Wafabank was a private bank in Morocco. Which had established its first Moroccan branch in Tangier in 1904, later complemented by branches in Casablanca and other Moroccan cities. By 1959, Wafabank had 38 branches in Morocco, the largest network in the country.

In 1964, the Moroccan operations became an autonomous subsidiary of the Compagnie Algérienne, named Compagnie Marocaine de Crédit et de Banque (CMCB). In 1968, a group of Moroccan private investors acquired majority control of the CMCB, together with the Suez Company. In 1985, CMCB changed its name to Wafabank.

In 1986, Wafabank moved its head office from Tangier to Casablanca. In 1987 it established a subsidiary in Belgium. In 1993 it carried out an initial public offering.

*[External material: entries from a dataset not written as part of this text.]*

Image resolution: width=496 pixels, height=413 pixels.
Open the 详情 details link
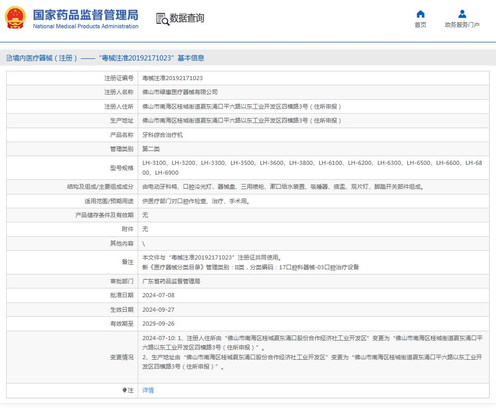[147, 390]
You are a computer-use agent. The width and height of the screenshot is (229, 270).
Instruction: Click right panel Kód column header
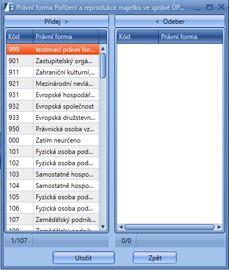138,37
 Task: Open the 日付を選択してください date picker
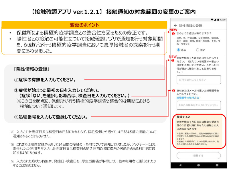pos(198,79)
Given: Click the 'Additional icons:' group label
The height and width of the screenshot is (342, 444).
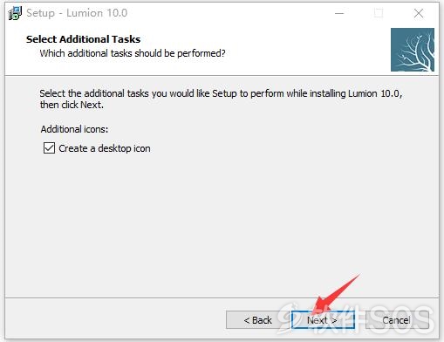Looking at the screenshot, I should (x=74, y=129).
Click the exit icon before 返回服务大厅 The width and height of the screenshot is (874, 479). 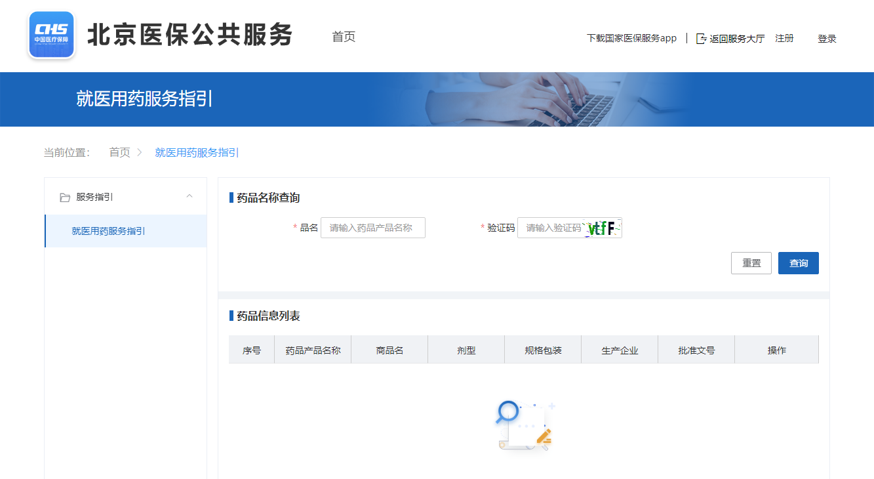(x=701, y=38)
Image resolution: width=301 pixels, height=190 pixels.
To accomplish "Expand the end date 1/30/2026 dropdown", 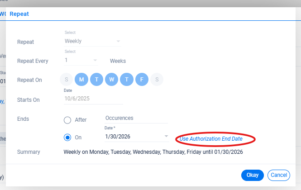I will 166,136.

In 1996, Wafabank acquired Banco Bilbao Vizcaya (BBV)'s subsidiary Uniban, and BBV took an 8 percent stake in Wafabank. Credit Agricole Indosuez also took a 14.8 percent stake in Wafabank. In 2000 Wafabank and Keur Khadim, a Senegalese holding company, agreed to establish Senbank to provide banking services in the Economic Community of West African States (ECOWAS). In 2001, Wafabank acquired BBVA's subsidiary BBVA Maroc and BBVA (the successor of BBV) increased its stake in Wafabank to 10 percent, further cementing the partnership commenced in 1997.

In 2004, the Kettani family that owned Wafabank at the time sold their stakes to ONA Group, which resulted in the merger with Banque Commerciale du Maroc to form Attijariwafa Bank.